초록 열기/닫기 버튼

This study examines Tony Harrison’s “central achievement,” The School of Eloquence (1978), and discusses how language is “a terrain of struggle” where opposing voices intersect, how in a “class-divided” society language itself is cultural and political warfare.Harrison is one of the most original and “genuine” working-class poets in the postwar Britain. Harrison’s originality and authenticity seem to originate from his roots. Harrison’s most sustained account of the growth of a working-class poet’s mind is to be found in The School of Eloquence, written in the form of 16-line sonnets. The sequence contains poems on political and historical issues as well as autobiographical subjects. In the sequence, the political and the private are closely linked, and those links are expressed as linguistic ones: they are all about mastering language or languages. Harrison, an “eloquent” poet lifted by talent and education out of his own “inarticulate” class, feels guilty at having somehow betrayed his roots, yet unable to deny his intellectual gifts.

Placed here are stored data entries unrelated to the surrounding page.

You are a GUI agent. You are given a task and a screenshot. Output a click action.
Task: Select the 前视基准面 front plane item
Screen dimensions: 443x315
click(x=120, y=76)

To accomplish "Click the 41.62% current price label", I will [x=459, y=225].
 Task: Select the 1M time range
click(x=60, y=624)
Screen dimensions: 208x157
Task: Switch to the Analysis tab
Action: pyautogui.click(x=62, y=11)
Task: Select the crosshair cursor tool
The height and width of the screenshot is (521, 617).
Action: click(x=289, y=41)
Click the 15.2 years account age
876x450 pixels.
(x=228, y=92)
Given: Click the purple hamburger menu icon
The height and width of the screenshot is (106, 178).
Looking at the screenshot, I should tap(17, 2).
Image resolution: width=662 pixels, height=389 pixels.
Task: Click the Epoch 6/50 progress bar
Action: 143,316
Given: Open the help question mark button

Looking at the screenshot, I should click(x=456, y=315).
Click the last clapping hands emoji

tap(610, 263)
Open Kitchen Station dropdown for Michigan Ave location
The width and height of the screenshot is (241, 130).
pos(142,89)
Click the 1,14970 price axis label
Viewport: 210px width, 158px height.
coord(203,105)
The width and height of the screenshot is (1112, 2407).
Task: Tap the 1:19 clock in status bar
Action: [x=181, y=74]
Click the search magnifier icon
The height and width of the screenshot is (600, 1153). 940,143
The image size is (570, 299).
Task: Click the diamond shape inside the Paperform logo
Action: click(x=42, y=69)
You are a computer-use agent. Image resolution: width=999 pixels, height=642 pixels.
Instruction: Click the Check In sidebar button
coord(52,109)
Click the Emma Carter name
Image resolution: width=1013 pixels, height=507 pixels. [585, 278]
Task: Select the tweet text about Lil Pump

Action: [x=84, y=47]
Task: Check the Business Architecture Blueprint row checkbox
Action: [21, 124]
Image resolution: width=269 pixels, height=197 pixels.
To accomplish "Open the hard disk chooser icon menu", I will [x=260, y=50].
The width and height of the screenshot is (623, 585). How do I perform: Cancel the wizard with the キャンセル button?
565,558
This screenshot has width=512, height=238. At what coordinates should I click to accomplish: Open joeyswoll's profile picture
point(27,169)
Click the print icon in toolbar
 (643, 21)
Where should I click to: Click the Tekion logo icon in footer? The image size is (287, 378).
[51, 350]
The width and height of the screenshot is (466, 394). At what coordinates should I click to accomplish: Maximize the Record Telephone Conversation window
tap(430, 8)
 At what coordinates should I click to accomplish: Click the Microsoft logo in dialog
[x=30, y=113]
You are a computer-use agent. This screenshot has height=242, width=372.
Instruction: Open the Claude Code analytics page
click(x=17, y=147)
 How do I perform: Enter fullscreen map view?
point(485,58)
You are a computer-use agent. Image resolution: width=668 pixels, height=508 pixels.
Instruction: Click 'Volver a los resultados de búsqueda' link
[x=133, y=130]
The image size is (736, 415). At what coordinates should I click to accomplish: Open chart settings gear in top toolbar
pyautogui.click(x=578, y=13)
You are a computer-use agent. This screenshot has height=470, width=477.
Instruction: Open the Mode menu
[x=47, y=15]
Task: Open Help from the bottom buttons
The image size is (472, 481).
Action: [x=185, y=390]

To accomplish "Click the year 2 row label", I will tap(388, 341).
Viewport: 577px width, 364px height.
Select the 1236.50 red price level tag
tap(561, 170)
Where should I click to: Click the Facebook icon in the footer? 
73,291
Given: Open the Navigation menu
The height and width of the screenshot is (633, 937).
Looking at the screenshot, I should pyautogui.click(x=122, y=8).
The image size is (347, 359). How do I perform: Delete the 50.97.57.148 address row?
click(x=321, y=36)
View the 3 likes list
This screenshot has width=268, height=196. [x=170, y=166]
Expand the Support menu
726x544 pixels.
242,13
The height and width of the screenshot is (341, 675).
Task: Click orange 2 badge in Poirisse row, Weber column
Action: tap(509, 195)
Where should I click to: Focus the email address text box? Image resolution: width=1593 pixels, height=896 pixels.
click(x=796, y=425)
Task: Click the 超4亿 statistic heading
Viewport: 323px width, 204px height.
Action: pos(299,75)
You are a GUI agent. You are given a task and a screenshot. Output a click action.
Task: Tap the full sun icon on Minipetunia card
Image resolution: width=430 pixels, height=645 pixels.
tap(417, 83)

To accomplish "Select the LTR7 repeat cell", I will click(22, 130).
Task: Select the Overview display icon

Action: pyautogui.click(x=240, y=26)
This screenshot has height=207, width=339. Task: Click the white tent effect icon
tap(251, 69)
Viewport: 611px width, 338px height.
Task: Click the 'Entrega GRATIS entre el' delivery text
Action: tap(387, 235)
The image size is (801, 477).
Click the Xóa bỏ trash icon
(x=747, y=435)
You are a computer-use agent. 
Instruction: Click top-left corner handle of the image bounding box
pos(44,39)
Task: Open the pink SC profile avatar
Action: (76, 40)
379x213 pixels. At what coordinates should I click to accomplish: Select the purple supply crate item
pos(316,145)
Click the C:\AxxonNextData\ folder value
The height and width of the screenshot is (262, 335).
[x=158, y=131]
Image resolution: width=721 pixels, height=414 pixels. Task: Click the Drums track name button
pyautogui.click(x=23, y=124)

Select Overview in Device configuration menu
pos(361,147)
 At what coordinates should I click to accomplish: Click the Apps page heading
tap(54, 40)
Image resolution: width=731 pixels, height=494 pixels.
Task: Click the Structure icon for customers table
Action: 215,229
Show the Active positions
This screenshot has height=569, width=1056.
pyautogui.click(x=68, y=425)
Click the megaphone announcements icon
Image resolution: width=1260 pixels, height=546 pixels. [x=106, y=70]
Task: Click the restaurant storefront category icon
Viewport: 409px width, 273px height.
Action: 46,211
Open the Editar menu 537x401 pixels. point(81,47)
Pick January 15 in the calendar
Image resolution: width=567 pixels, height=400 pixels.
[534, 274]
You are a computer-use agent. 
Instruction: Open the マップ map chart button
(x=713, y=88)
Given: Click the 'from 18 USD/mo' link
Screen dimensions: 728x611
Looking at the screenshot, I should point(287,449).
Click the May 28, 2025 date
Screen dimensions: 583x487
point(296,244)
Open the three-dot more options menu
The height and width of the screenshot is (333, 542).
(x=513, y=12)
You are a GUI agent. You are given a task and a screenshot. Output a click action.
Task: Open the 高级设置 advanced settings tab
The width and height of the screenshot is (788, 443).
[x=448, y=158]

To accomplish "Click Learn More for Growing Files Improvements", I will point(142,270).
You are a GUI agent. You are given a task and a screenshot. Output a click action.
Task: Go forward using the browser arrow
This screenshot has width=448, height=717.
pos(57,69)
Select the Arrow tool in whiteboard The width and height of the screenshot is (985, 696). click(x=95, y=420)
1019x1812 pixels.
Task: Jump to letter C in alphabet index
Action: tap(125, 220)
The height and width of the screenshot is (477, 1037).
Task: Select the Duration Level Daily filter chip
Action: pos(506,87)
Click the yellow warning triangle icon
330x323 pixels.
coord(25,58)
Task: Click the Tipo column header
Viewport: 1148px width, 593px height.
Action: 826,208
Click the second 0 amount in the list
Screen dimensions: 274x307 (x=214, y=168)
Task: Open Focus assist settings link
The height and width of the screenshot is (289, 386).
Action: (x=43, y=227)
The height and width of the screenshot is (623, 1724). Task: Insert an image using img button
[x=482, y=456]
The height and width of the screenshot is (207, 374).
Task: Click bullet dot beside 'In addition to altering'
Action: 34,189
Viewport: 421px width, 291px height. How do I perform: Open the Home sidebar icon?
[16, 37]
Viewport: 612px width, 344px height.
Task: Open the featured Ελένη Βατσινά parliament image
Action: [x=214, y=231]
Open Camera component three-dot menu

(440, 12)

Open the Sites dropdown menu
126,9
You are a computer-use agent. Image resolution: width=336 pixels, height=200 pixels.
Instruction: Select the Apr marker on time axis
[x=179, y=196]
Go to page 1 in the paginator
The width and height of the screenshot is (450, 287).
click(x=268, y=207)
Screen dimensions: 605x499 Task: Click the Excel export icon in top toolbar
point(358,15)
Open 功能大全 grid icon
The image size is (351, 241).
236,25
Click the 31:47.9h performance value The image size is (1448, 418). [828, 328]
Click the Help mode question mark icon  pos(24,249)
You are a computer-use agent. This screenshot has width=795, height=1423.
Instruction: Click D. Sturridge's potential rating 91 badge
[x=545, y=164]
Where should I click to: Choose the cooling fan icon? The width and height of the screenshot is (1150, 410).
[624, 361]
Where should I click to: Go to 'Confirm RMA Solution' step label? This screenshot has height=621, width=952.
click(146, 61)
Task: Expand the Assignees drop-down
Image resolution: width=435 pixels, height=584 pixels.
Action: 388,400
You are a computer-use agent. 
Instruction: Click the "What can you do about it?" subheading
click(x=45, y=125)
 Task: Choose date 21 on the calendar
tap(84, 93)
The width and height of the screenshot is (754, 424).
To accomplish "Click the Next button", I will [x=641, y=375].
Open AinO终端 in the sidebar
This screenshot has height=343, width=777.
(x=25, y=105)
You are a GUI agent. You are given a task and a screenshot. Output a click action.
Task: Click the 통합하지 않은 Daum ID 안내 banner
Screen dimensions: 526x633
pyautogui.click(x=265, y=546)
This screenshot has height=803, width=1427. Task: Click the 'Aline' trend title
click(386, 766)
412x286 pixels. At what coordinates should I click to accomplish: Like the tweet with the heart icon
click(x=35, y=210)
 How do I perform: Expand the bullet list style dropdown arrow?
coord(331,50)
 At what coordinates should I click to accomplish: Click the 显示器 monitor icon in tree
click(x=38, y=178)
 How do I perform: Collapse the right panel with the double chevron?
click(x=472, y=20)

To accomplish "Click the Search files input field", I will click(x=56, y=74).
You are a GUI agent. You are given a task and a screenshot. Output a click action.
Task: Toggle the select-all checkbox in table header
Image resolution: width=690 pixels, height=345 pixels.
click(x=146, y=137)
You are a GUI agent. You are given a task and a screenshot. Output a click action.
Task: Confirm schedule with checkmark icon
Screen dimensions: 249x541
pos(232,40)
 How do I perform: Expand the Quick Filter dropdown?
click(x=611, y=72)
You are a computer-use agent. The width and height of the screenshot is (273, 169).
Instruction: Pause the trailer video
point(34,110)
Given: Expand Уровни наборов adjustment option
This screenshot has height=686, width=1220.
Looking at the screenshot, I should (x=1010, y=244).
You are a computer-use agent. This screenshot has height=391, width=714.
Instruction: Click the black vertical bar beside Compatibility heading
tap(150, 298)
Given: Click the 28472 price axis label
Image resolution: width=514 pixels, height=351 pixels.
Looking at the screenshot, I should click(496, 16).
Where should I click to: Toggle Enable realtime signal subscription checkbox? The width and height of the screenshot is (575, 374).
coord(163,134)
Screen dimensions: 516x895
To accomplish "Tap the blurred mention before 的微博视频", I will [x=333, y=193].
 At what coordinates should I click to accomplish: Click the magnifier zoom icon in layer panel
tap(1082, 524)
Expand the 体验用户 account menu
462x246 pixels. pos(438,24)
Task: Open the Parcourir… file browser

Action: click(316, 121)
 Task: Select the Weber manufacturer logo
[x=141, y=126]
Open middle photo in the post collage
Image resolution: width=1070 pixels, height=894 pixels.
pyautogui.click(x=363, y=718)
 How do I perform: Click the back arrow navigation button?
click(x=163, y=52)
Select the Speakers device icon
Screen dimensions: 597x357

Many poems in The School of Eloquence focus on the poet’s family whose lack of education and confidence left them inarticulate. At the same time, however, those seemingly self-absorbed poems dramatize a personal crisis as representative of larger problems. Thus Harrison’s poetry can be seen as an extended meditation on language, class, power, and generational differences, and an examination of the guilt and pain involved in cultural mobility. In brief, much of the energy of individual sonnets stems from conflict among contending voices.